The speaker describes the evolution of business ethics dividing it into the three phases. First phase, the Great Awakening, started in 1970s when the pressure on governmental, business and other fields was at its peak. Liveris describes this period with words of General William Saxby: "any means are acceptable in achieving profits and that the crime is not in doing but in the getting caught." All this led to the first changes in the companies' policies and strategies. This was the time of the first international conference on business ethics and the founding of the Center for Business Ethics in Bentley University. The great corporations developed the lists of codes and behavioral models that were supposed to ensure the coordinated cooperation in order to protect the planet and conduct business all over the world.
As the companies were growing, began the second phase, which Liveris calls "The triple bottom line". This was the period between the 1980s and 1990s, and it can be characterized as the coordinated teamwork of organizations for the benefit of Environment and Society. Andrew Liveris cites President Bush saying that "there is no capitalism without a conscience" and there is certainly no privileges without obligations. As the result, companies began to get more involved and were developing programs that covered the three sections: Environment, Economics and Society. However, the designed programs were still something separate from the business itself.

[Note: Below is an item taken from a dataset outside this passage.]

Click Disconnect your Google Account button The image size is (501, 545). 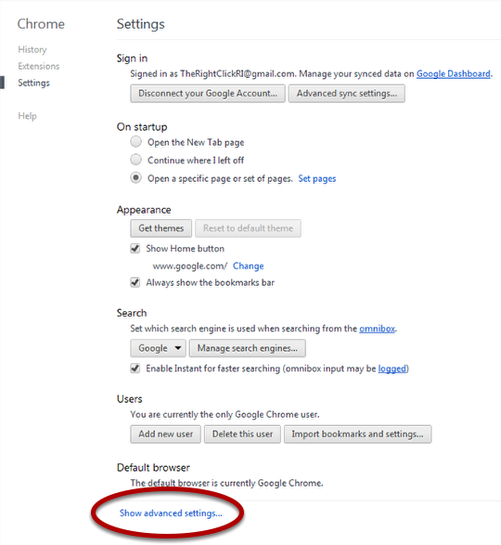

This is where begins the third phase, The Great Integration, which finally unites obligations and profit in the business model. This is the period when companies, like Dow, began to act not only in real time, but also invest in the future. Describing the significant progress comparing to the second phase, Liveris gives us an example of the project that takes place in India, where Dow and WaterHealth International work together with the purpose to provide more than 10 million people with clean water. Unlike it was during the second phase, Dow not only sponsored the project, the organization also joined WaterHealth International in order to ensure the whole idea will be carefully implemented in live. This is the main goal corporations achieved and learned during the third period of the business ethics evolution, the most important is to get involved and to care.
This article has the direct relation to the Organizational behavior concepts course as it describes the public perception and behavior within the evolution of business ethics.